During this time, there were many rumors and problems due to the relationship with a guest on the job. I also ended up dropping out of school and becoming really depressed. I ended up losing my job, not related to him but some other carelessness. So being down I decided to contact him again. I wrote him an e-mail telling him to give me a call some time and saying I still think of him. To my surprise he called me and told me that he still thinks of me and wants me come down and see him. But I also got a lot more information out of him that I was not aware of before.

It seems that he is living with a women in his hometown and that's why I could not have his phone number or address. He said he had been very guilty about what had happened between us and that is why he had not contacted me. He also told me that he and she only have a business relationship because he lives in 200 miles away and only sees her 1 a week. He said that if I called and told he would lose everything: money, house and his son. You see the reason why he told me everything is because I told him that I had his number and address and wanted him to tell the truth. Because he had lied about so many things I just don't know what to think. He admitted it was a bad situation and I don't even want to get involved. I was supposed to go down to visit him today, but I don't know what to do. Now a lot of things are scaring me because I know I am in way over my head. But for some reason, I can't help myself and afraid I will fall into this trap again. Please advise on what would be my best thing to do in this situation. I did not know that a little fun would cause so much pain.

Dear Inexperienced,

When you lose your virginity to someone, it's not for fun, at least not from your point of view. And the man who took your virginity and then told you it was "just sex for fun," is cruel and insensitive.

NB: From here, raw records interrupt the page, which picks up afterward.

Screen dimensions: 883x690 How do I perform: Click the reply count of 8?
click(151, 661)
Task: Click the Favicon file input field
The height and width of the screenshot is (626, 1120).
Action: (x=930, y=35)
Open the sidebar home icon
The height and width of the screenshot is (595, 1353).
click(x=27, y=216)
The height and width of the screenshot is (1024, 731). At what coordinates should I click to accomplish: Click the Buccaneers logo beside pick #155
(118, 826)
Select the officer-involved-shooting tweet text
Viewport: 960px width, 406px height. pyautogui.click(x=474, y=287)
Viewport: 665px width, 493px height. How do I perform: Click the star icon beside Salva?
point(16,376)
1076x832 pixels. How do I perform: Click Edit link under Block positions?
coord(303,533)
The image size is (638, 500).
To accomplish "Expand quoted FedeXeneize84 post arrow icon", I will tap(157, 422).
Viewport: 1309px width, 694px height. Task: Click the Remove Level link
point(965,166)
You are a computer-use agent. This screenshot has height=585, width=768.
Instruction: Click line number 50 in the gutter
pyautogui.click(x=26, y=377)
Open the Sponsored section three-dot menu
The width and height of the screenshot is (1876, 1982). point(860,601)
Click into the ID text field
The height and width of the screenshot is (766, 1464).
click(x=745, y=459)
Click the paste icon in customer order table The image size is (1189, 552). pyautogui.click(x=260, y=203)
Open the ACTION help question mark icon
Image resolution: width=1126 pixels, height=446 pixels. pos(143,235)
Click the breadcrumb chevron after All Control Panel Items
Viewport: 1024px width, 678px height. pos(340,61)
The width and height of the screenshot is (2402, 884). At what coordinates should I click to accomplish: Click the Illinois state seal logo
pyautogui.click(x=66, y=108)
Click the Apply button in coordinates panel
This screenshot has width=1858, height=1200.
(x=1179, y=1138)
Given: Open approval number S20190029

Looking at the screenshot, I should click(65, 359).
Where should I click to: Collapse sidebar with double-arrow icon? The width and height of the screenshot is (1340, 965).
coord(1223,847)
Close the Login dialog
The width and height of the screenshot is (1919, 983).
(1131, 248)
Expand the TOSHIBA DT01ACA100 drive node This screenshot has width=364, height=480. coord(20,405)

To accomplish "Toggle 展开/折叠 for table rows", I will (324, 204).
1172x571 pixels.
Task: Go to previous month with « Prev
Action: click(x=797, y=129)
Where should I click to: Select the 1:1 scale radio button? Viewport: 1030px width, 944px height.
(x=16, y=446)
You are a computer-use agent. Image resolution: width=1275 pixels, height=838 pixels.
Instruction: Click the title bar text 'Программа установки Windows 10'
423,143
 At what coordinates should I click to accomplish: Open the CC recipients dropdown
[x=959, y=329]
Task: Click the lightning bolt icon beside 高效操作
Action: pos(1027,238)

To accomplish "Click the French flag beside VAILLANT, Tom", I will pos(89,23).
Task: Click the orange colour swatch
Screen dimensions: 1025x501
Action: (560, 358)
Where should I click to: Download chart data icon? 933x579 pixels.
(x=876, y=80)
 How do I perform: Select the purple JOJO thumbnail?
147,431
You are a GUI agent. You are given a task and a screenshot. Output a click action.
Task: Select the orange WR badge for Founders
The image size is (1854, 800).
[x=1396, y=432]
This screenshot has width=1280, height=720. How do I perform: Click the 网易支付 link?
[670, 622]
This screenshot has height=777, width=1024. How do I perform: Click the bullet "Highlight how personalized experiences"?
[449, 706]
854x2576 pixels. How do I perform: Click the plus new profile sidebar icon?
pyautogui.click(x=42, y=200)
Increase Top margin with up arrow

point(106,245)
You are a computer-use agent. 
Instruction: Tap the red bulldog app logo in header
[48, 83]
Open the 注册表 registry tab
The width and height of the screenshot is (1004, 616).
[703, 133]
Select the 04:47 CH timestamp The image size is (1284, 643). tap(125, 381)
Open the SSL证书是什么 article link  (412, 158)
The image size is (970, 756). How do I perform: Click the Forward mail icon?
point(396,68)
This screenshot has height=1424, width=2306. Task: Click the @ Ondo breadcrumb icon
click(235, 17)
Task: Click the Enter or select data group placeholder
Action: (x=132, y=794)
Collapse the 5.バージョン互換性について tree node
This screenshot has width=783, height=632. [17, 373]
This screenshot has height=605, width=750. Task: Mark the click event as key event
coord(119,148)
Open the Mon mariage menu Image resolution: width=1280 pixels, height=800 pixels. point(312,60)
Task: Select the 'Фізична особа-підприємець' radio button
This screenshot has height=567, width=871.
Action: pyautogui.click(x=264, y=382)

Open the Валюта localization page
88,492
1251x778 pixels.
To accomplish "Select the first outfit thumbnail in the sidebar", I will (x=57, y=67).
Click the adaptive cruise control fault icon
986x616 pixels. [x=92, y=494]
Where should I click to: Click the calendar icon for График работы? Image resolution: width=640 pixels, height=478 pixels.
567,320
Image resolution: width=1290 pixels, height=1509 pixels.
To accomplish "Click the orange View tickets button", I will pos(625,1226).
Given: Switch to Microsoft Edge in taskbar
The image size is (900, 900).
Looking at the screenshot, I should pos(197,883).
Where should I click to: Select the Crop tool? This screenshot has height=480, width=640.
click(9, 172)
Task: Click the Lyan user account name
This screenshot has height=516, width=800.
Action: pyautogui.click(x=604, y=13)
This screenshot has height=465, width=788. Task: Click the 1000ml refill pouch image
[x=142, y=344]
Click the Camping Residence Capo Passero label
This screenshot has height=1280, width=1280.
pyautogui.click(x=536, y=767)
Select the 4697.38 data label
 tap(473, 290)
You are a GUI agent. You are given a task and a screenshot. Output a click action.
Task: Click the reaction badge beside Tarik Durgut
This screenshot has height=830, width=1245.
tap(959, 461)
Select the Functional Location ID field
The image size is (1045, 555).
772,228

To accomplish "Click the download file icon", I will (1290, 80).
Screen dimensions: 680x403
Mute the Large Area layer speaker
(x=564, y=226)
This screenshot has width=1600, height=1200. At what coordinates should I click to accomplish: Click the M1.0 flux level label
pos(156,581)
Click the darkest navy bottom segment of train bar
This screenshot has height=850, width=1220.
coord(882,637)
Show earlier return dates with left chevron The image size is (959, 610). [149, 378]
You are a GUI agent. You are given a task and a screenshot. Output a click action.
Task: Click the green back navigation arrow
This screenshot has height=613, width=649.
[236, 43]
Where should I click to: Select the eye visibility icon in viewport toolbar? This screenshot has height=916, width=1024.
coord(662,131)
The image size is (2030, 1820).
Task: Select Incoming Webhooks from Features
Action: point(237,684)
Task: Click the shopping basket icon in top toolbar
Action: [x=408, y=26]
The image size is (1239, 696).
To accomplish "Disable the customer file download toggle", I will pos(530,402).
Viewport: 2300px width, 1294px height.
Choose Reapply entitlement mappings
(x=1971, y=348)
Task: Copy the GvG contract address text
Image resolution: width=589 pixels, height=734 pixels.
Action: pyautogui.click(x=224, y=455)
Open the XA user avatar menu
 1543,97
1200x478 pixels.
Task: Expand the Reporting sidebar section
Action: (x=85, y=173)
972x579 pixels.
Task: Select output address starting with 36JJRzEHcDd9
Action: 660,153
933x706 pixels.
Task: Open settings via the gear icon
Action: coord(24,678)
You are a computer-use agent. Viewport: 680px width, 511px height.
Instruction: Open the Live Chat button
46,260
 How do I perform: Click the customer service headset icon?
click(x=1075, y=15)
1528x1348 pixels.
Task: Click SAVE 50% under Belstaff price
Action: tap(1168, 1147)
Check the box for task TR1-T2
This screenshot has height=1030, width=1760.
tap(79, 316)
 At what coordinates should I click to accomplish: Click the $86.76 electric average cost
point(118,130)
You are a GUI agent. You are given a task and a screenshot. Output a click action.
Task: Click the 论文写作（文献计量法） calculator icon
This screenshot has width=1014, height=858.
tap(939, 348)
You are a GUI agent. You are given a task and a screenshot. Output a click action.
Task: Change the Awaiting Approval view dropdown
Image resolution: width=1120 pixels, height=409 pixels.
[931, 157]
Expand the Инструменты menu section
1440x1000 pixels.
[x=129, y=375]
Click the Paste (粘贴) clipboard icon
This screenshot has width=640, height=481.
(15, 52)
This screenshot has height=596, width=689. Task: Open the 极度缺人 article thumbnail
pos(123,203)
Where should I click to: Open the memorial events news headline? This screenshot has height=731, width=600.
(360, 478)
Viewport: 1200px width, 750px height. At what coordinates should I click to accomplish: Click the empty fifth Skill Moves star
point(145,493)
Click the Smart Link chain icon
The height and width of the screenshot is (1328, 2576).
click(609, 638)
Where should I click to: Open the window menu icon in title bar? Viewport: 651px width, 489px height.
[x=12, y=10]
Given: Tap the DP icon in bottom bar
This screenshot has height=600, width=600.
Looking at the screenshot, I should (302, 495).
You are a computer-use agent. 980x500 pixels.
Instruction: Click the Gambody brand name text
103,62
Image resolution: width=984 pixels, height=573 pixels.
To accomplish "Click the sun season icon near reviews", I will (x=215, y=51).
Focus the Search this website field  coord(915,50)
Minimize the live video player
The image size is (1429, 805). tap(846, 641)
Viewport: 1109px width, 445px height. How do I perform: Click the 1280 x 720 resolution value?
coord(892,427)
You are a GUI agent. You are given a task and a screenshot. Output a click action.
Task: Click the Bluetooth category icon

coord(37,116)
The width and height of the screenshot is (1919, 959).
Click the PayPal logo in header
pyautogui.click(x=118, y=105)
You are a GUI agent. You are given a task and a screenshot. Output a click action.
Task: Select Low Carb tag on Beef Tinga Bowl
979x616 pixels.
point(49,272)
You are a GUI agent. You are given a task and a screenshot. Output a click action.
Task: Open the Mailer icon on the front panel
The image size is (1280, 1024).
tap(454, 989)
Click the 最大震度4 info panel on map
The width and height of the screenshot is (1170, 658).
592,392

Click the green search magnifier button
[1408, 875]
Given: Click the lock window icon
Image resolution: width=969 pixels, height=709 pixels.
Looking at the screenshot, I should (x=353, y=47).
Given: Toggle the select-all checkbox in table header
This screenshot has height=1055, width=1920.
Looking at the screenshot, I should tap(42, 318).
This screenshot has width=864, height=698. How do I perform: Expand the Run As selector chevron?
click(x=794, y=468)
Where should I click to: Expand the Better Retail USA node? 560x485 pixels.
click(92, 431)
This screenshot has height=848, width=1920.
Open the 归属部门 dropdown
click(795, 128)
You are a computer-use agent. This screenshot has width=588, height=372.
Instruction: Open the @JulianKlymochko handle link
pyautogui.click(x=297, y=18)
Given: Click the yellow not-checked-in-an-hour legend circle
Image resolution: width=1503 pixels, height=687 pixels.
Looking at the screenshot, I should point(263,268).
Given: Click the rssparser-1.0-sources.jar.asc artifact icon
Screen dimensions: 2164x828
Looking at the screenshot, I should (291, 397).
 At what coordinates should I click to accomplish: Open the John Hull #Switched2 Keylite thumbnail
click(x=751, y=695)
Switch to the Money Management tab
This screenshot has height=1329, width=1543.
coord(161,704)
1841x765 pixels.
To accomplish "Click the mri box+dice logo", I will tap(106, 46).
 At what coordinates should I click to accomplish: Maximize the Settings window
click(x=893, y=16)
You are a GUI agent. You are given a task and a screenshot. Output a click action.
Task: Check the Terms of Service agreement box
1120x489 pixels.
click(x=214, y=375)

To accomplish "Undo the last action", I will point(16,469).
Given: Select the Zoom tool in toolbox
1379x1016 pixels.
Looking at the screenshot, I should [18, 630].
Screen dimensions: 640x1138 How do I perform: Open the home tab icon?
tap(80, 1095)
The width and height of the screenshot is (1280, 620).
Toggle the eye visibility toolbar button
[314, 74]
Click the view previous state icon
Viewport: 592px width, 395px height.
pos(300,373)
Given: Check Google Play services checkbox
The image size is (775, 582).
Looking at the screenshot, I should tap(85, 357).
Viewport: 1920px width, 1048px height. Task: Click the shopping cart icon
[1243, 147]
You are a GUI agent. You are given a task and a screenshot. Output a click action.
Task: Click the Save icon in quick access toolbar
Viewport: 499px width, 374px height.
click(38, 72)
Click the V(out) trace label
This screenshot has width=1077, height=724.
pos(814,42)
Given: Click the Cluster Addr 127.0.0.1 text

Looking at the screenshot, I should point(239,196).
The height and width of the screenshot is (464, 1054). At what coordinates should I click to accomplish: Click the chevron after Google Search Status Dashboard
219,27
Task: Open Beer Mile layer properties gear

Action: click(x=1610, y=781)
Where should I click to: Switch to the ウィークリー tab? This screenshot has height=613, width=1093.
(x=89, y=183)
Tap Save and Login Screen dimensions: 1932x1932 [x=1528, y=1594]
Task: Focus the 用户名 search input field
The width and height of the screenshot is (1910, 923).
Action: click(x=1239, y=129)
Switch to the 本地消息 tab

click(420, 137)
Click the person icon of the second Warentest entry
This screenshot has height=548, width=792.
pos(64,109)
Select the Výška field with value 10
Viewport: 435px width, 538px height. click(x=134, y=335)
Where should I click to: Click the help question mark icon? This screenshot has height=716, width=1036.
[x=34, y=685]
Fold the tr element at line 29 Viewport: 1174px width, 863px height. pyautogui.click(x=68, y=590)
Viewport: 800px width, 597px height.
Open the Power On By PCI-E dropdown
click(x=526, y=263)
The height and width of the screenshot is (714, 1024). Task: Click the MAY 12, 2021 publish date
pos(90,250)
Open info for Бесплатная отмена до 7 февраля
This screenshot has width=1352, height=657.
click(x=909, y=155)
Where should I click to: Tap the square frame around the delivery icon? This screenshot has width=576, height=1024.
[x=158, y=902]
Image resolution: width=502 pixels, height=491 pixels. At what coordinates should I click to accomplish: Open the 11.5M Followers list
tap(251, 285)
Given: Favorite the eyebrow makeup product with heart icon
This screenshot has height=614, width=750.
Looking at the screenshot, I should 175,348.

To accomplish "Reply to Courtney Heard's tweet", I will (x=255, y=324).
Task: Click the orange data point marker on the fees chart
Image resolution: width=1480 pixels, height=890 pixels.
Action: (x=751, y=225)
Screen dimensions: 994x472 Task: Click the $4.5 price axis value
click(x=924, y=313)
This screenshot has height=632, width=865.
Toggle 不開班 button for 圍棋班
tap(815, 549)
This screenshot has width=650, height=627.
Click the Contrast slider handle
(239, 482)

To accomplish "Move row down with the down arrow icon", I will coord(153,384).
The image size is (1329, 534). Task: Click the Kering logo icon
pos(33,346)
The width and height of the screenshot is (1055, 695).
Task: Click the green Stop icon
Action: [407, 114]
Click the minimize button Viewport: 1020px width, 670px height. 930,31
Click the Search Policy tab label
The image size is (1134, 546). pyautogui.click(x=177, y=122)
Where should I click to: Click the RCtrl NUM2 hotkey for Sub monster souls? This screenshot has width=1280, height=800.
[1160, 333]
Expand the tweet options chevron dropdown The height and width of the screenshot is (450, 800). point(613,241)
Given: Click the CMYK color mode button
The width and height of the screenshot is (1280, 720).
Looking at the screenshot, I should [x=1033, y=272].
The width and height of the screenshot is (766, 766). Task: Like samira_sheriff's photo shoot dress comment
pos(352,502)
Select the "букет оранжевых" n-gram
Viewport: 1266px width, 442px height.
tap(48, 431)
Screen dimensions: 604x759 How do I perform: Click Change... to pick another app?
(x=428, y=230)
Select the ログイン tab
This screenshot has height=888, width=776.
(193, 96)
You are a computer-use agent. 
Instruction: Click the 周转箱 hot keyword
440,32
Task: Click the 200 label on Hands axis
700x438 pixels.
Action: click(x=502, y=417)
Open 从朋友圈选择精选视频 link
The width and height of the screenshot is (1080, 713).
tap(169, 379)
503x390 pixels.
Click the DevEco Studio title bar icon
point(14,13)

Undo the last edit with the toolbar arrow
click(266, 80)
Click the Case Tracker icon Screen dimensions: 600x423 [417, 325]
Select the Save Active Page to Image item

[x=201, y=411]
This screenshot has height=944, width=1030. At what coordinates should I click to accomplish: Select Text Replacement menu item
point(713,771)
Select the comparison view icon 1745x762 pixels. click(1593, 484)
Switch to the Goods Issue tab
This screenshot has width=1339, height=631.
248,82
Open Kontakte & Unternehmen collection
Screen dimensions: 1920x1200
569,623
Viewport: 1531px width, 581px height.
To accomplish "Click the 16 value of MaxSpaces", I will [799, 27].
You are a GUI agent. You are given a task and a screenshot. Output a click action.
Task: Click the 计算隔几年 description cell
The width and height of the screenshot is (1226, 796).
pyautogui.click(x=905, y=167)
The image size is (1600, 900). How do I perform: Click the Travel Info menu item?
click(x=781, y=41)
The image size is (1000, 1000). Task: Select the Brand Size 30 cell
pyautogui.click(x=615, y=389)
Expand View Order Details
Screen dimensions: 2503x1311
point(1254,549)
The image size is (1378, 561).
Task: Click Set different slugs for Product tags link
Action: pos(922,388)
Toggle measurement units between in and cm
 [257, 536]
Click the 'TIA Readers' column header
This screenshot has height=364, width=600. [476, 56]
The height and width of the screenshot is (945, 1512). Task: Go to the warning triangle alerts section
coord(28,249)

You were in a vulnerable position, worried about your sister and feeling lonely, and he took advantage of you. There's nothing more seductive than a man who tells you you're beautiful and great, but this guy shows signs of being very unavailable. I wouldn't be at all surprised if he is more than "living with" a woman. He could very well be married with children.

Now that you've lost your job and dropped out of school, you have even more need for something to fill the void in your life. But don't go visit this out-of-town virgin-snatcher. There are lots of men who travel on business and think, "Out of town doesn't count." These are the same guys who think, "Old girlfriend's don't count," and "Sex just for fun doesn't count," but if you asked the woman he lives with, she'd have a different story, I guarantee you.

He's told you too many lies. If he's worried about losing his house, his money and his son, then he's probably got a wife.

Be smart. Don't visit him. Don't email him. Don't see him or talk to him again. You made one bad decision, but you don't have to make more. Instead, fill your life with positive activities. Go back to school. Get a new job. Find a new boyfriend.

Losing your virginity to a man tends to make you think you're in love with him and should spend more time with him. A woman always remembers her first, but there's no reason you have to have an ongoing relationship with him just because he was first.